Everything from the line holding "You are a computer-use" through the last line of the records should be repeated word for word, and pictures should be omitted.

Provided records:
Start of Block

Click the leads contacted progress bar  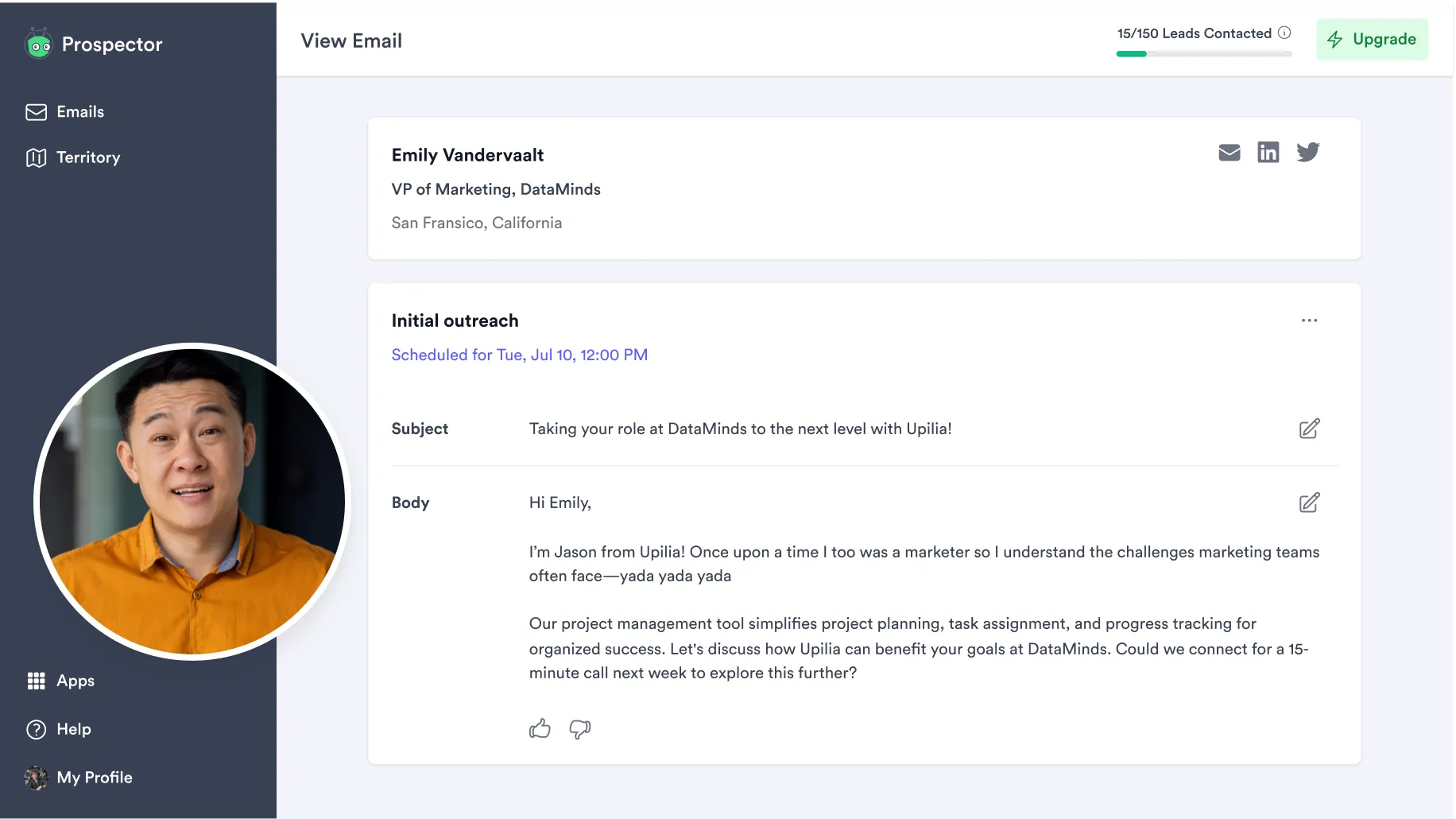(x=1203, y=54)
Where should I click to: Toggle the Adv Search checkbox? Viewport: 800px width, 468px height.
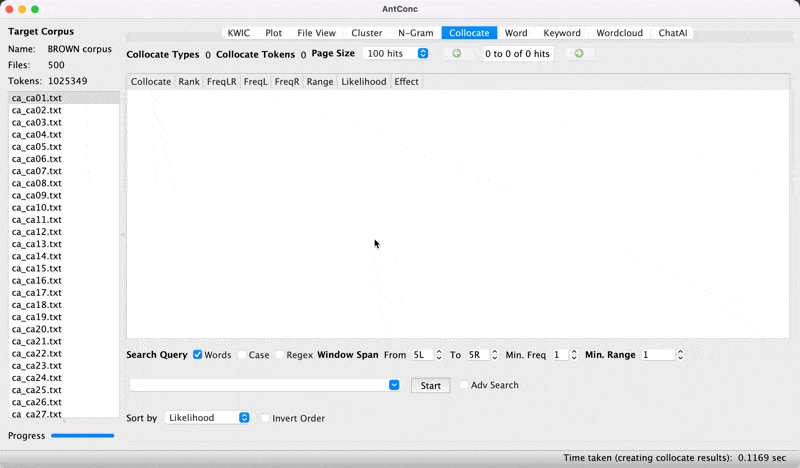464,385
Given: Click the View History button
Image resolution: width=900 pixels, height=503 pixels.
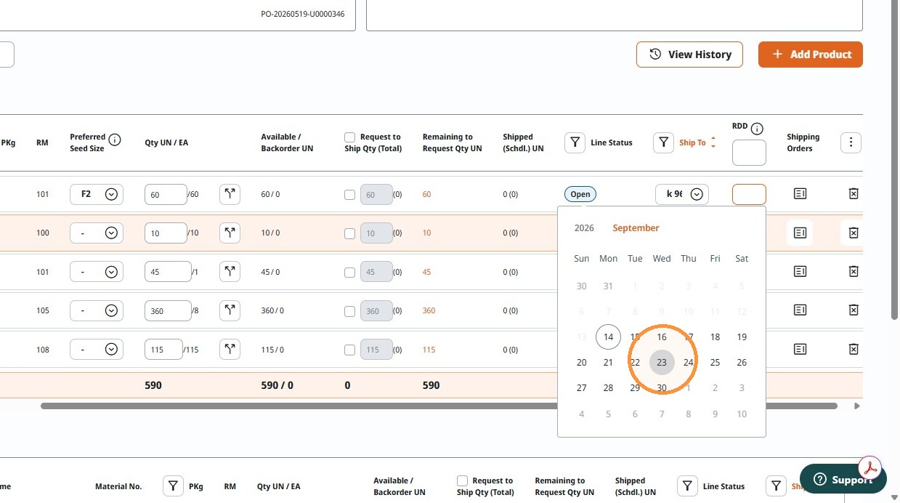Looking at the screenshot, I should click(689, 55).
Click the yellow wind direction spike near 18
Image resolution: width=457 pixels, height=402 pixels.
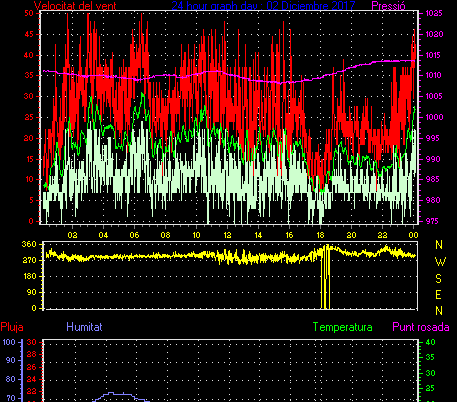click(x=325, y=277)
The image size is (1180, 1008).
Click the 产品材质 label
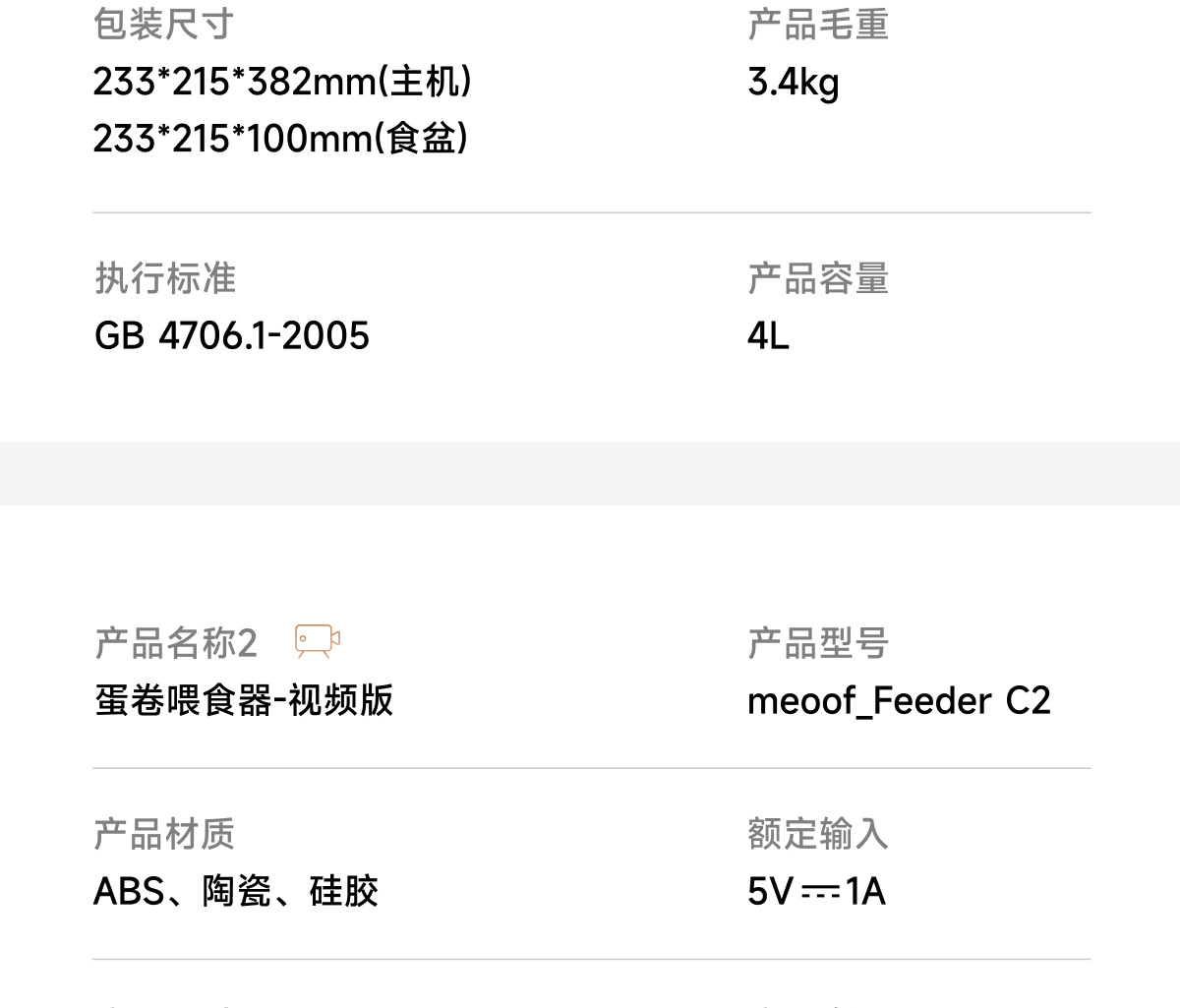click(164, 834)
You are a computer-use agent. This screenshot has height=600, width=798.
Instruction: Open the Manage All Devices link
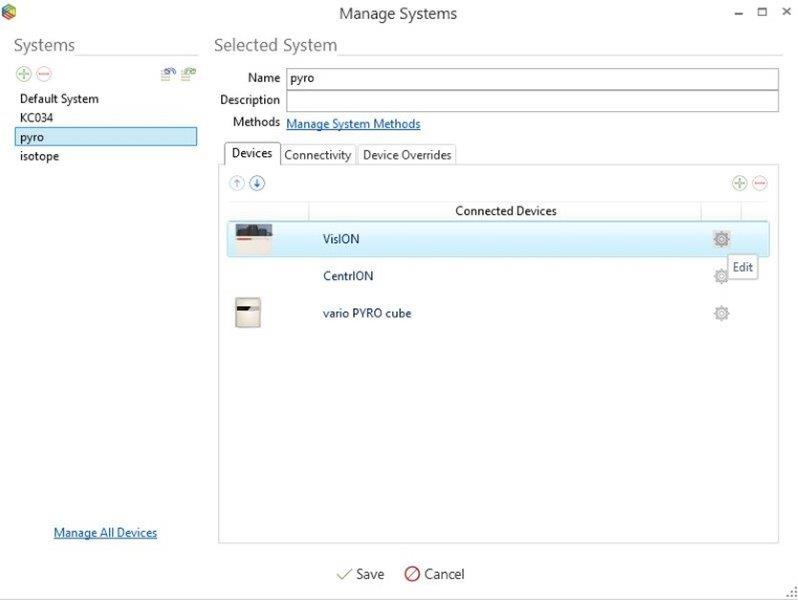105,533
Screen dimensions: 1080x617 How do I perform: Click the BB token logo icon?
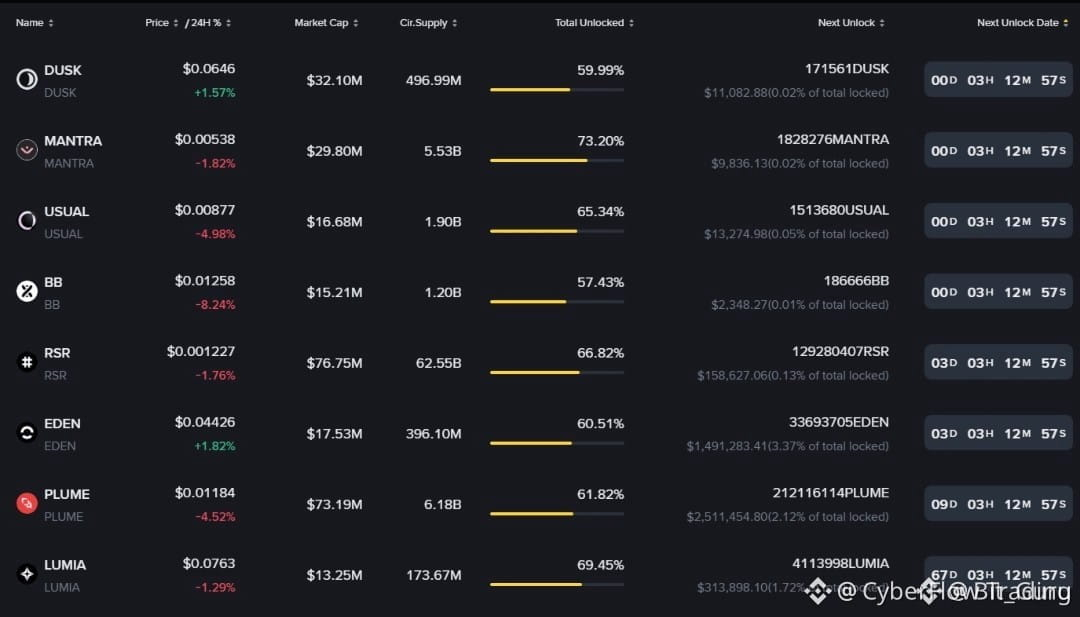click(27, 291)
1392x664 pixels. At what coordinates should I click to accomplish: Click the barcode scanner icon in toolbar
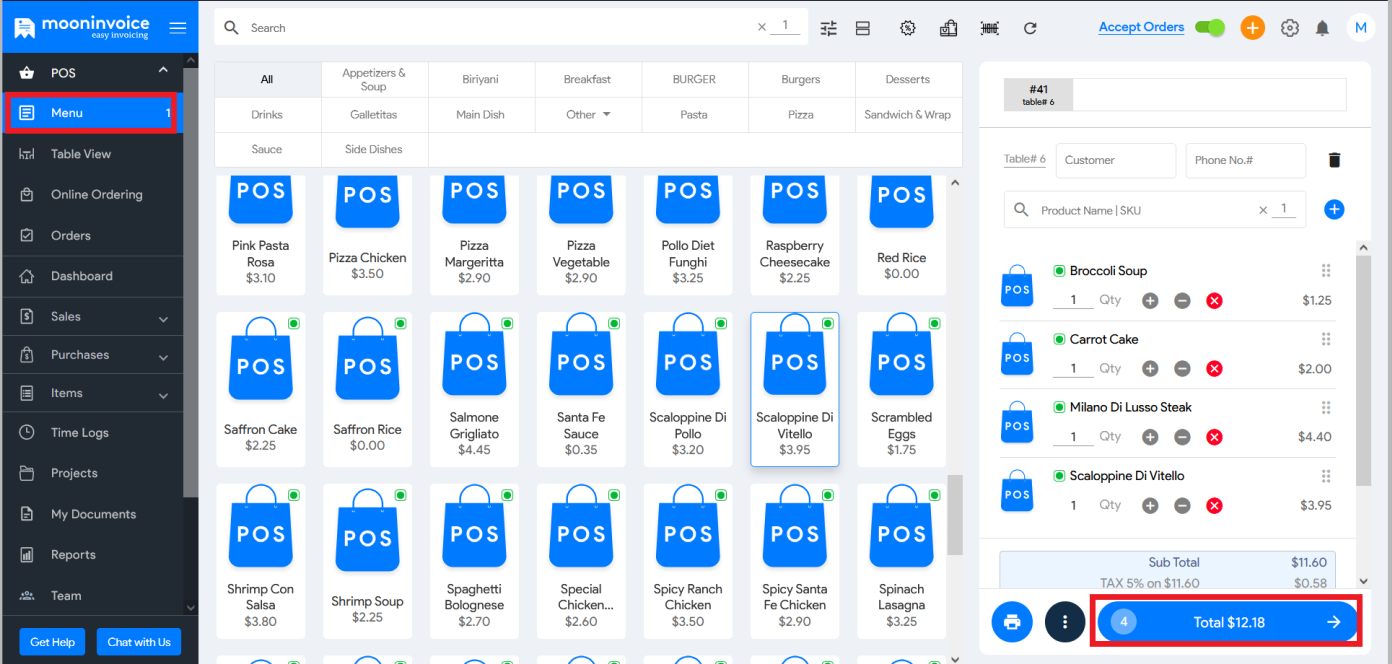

End of Block

Output for this exercise:
You are a computer-use agent. This screenshot has height=600, width=798.
Instruction: Open the Manage All Devices link
105,533
Screen dimensions: 1080x617 How do I perform: Click the BB token logo icon?
click(27, 291)
1392x664 pixels. At what coordinates should I click to accomplish: Click the barcode scanner icon in toolbar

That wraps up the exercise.